Andrea Mitchell, NBC News’ chief foreign affairs correspondent and host of MSNBC’s Andrea Mitchell Reports, will moderate the discussion between two foreign policy experts and former national security advisors, Condoleezza Rice and Susan Rice, at Hamilton College on Wednesday, April 11. The program is free and open to the public, although tickets are required. Tickets will be available to the public on Tuesday, March 13.
Since joining NBC News in 1978, Mitchell has covered seven presidential administrations, Capitol Hill, and, since 1994, the State Department and intelligence agencies. She reports regularly on “NBC Nightly News with Lester Holt,” “TODAY” and “Meet the Press with Chuck Todd.”
Who: Former national security advisors Condoleezza Rice and Susan Rice
When: Wednesday, April 11, 2018, at 7:30 p.m.
Where: Hamilton College Margaret Scott Bundy Field House
Admission: Free, but tickets will be required
Mitchell’s in-depth journalism from around the world includes all of the Reagan/Gorbachev arms control summits, a series of exclusive interviews with Cuba's late President Fidel Castro, the diplomatic normalization with Havana, the Iran nuclear negotiations, conflicts in Haiti, Bosnia and Kosovo as well as assignments in Iraq, Afghanistan, Iran, North Korea, Pakistan, Israel and the Palestinian territories. She has also covered every presidential campaign for NBC News since 1980, most recently as the lead correspondent assigned to Hillary Clinton throughout 2016.
Frequently honored by her peers, Mitchell received the 2017 Lifetime Achievement Award from the International Women’s Media Foundation in recognition of her devotion to the pursuit of truth and model of bravery for those who follow. She has also received the 2015 MATRIX Award from New York Women in Communications as one of the “Women Who Change the World,” the Goldsmith Career Award for Excellence in Journalism from the John F. Kennedy School of Government, and was chosen by the Society for Professional Journalists for their Lifetime Achievement Award.
In September 2005, Mitchell authored Talking Back, a memoir about her experiences as one of the first women to cover the White House, Congress, and foreign policy.
The April 11 program at Hamilton combines the College’s longtime Sacerdote Great Names Series with the new Common Ground program. Hamilton President David Wippman said the program responds to the sharp and escalating political polarization in the United States and abroad.
Members of the Hamilton community can view the event online, but they must login using their My Hamilton username and password.

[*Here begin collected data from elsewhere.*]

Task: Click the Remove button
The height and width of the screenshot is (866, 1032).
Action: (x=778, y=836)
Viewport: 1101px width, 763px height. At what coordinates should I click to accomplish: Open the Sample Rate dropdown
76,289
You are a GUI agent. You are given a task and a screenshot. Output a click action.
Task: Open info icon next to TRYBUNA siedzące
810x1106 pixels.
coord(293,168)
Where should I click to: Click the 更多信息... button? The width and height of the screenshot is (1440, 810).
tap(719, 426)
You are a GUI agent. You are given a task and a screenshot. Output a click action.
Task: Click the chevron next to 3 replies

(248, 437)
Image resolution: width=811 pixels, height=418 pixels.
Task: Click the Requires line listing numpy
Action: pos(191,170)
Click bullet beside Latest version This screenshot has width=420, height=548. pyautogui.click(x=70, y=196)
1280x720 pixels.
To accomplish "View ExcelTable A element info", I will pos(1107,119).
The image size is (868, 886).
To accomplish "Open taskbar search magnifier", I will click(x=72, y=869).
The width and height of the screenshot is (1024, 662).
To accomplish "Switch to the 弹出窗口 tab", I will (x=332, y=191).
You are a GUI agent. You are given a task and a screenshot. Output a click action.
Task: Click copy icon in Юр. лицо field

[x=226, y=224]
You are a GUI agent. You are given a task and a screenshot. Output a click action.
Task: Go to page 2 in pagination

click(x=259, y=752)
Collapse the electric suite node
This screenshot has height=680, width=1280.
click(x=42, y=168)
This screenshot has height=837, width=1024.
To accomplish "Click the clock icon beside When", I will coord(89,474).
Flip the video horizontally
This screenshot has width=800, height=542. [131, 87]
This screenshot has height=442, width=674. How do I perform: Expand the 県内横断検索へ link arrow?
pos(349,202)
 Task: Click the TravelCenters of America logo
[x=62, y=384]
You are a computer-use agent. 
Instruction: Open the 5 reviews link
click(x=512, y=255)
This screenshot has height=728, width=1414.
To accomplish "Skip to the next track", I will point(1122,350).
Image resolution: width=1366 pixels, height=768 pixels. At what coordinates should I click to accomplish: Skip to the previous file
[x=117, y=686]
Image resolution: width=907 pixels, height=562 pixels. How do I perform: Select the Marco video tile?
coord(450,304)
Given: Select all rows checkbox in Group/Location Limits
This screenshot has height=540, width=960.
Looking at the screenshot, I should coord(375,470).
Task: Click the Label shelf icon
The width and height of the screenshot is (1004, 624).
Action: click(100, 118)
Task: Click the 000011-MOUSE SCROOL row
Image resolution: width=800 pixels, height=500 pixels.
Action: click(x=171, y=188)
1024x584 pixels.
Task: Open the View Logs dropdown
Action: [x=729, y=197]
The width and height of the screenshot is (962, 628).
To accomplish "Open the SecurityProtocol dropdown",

“The goal is for the speakers, one a Democrat, the other a Republican, to model the kind of respectful dialogue across political boundaries that should occur not just on college campuses, but in the broader society as well,” Wippman said. “With capable speakers on both sides of a given issue, each willing to acknowledge strengths in the position of the other, we aim to encourage students and other audience members to question their own assumptions and consider carefully the evidence and arguments supporting other viewpoints.”
The inaugural program in this series featured former White House advisors David Axelrod and Karl Rove. USA Today Washington D.C. Bureau Chief Susan Page was the moderator.
Condoleezza Rice
From 2005 to 2009, Rice served as the 66th Secretary of State of the United States, the second woman and first African-American woman to hold the post. Rice also served as President George W. Bush’s National Security Advisor from January 2001 to 2005, the first woman to hold the position. From 1989 through March 1991, Rice served on President George H.W. Bush’s National Security Council staff. Rice is currently the Denning Professor in Global Business and the Economy at the Stanford Graduate School of Business, the Thomas and Barbara Stephenson Senior Fellow on Public Policy at the Hoover Institution, and a professor of political science at Stanford University. She is also a founding partner of RiceHadleyGates, LLC.
Susan Rice
Susan Rice served President Barack Obama as U.S. Ambassador to the United Nations from 2009 to 2013. From 2013 to 2017, she led the National Security Council Staff of approximately 400 defense, diplomatic, intelligence, and development experts as national security advisor in the Obama administration. Rice is currently a distinguished visiting research fellow at the American University School of International Service and a non-resident senior fellow at the Belfer Center for Science and International Affairs at Harvard’s Kennedy School of Government. She is also a contributing opinion writer for The New York Times.